> WORK ITEM:
From the line that contains "The height and" to the final line of the entries, return every line exactly and leave out all others.

[Collected data entries]
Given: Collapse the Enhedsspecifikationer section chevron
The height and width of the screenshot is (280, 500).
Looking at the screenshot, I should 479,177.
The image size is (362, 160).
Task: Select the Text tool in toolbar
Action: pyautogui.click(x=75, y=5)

> EXERCISE OUTPUT:
The height and width of the screenshot is (280, 500).
Looking at the screenshot, I should 479,177.
The image size is (362, 160).
Task: Select the Text tool in toolbar
Action: pyautogui.click(x=75, y=5)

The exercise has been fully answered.